Hands kneading dough

Bake & Pray

An online workshop with Author Kendall Vanderslice

Join this 2-hour virtual seminar with author Kendall Vanderslice, who writes about the intersection of faith, food, and culture (you can read her bio below). She'll walk us, step by step, through a simple liturgy while baking a loaf of bread. She'll explain more about the role that bread plays in scripture. She'll introduce us to some new ways of looking at the food we eat and the way we prepare it.

Who is this for?

Anyone who desires a quiet, creative space for reflecting on faith. Anyone who loves to bake and host and wonders how God fits into that. Anyone who prays best while their hands are busy working. Anyone looking for a chance to learn in community. Any leader looking for a chance to be refreshed spiritually. Anyone hosting Easter dinner and hoping to learn to bake before then.

Participants will receive a package of ingredients and materials for the seminar during the week of April 3. You'll need a computer or phone that can access Zoom, a clean workspace or countertop, and a warm beverage to enjoy while you listen. Your loaf will be done at 4:30 and should rest overnight (or up to 48 hours) and you can bake it on Monday or Tuesday. Families are welcome to participate together.


Kendall Vanderslide - Portrait

About Kendall

Hello! I’m Kendall Vanderslice – yes, before you ask, that is my true name.

It’s just by chance (or the humor of God) that I ended up in a field so fitting. I’m a baker and writer, whose best thinking occurs as I work dough between my hands; I scribble down thoughts on pieces of parchment dusted in flour, until I can parse them out later before my keyboard. When I embarked on a career as a pastry chef, I found that my love of bread transformed the ways I read scripture. Fascinated by God’s use of food throughout the arc of the Gospel, I merged my work in the kitchen with academic study of food and theology.

I founded the educational nonprofit Edible Theology as an outlet for further research and public engagement in this sphere.

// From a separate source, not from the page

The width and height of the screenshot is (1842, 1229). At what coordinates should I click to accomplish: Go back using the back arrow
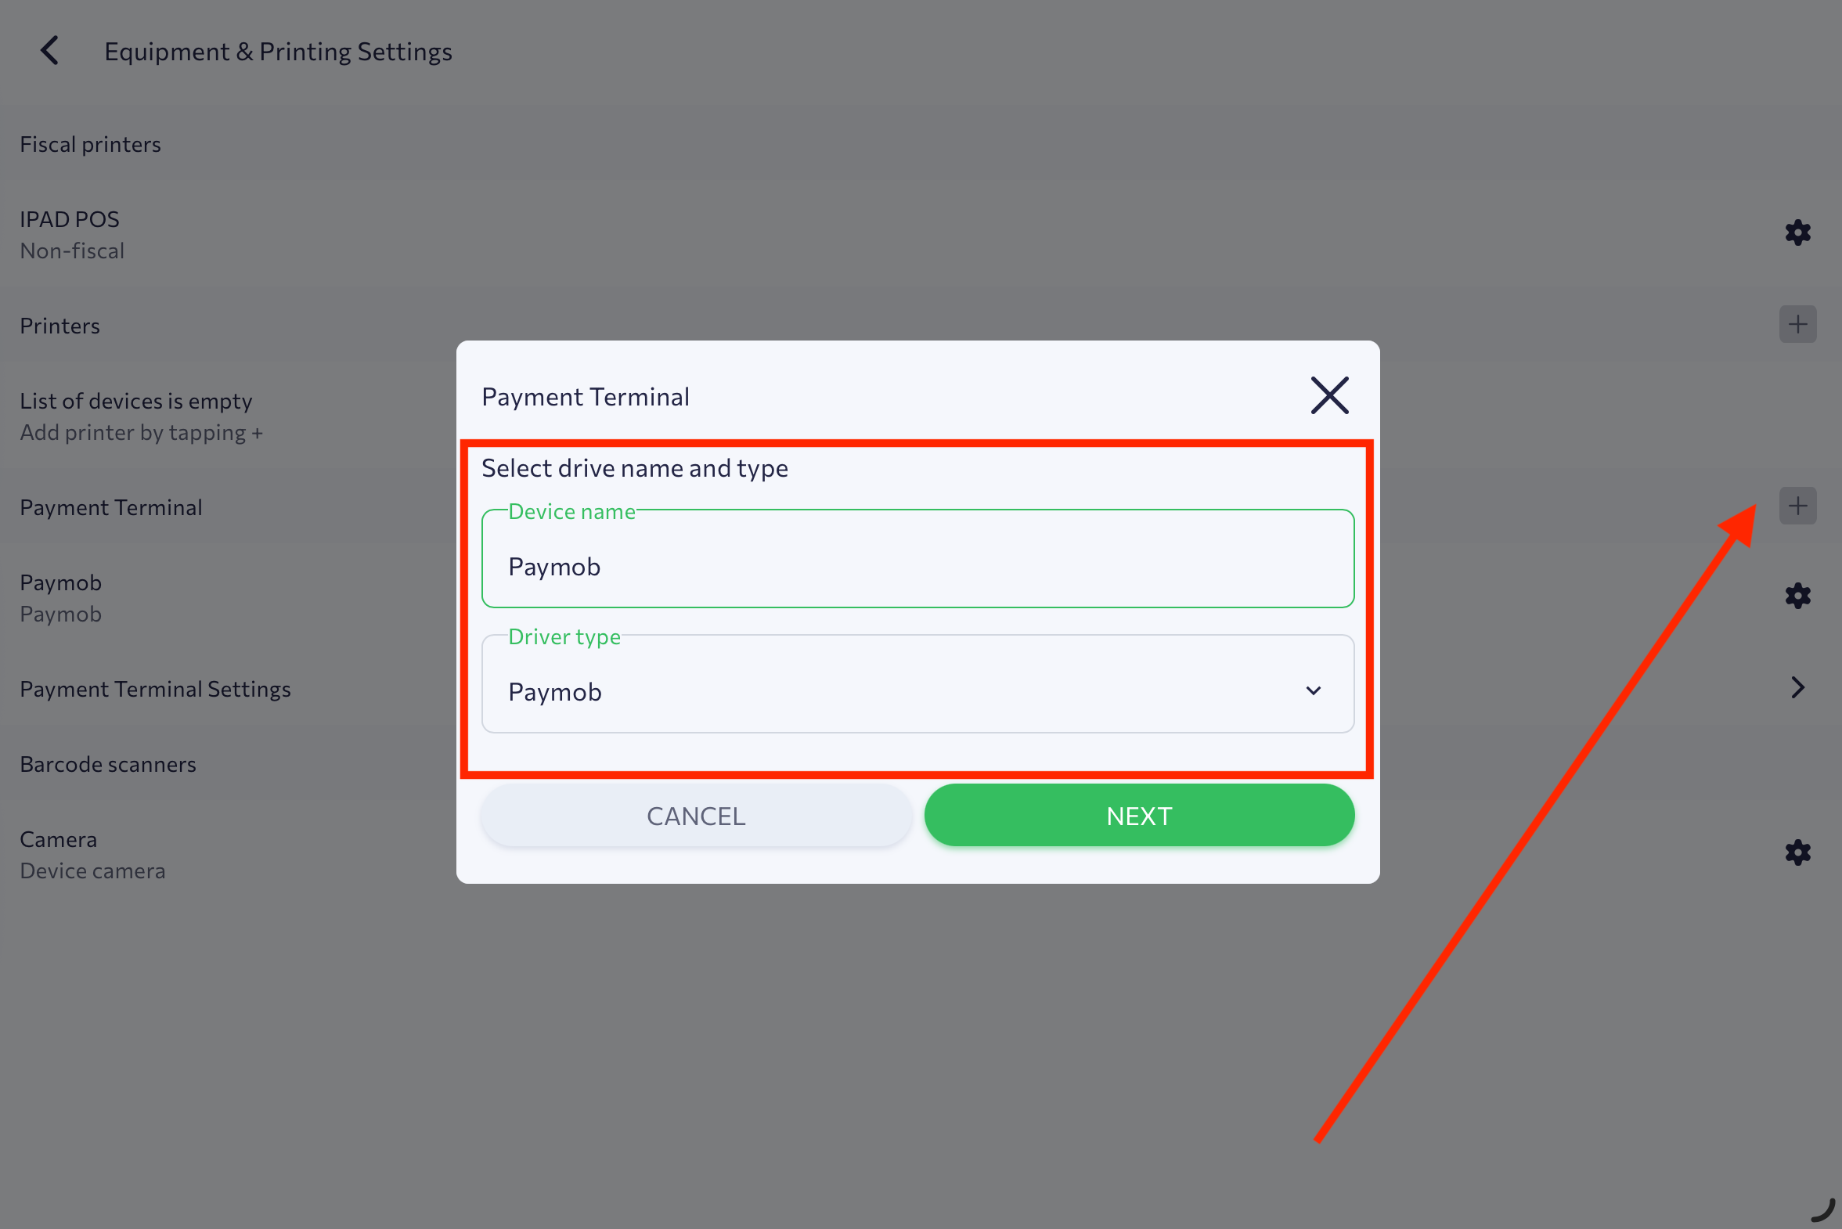pos(49,51)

I’m a graduate of Wheaton College in Illinois (BA Anthropology), where I began engaging questions of food and faith. Interested in commensality—or, the social dynamics of eating together—I studied food at Boston University (MLA Gastronomy). My thesis on church meals sparked a range of theological questions, leading me to Duke University where I wrote a thesis on the theology of bread (MTS). In 2018 I was named a James Beard Foundation national scholar for my work on food and religion.

My first book, We Will Feast: Rethinking Dinner, Worship, and the Community of God, released May 2019. My second book, on bread, is forthcoming with Tyndale in spring 2023.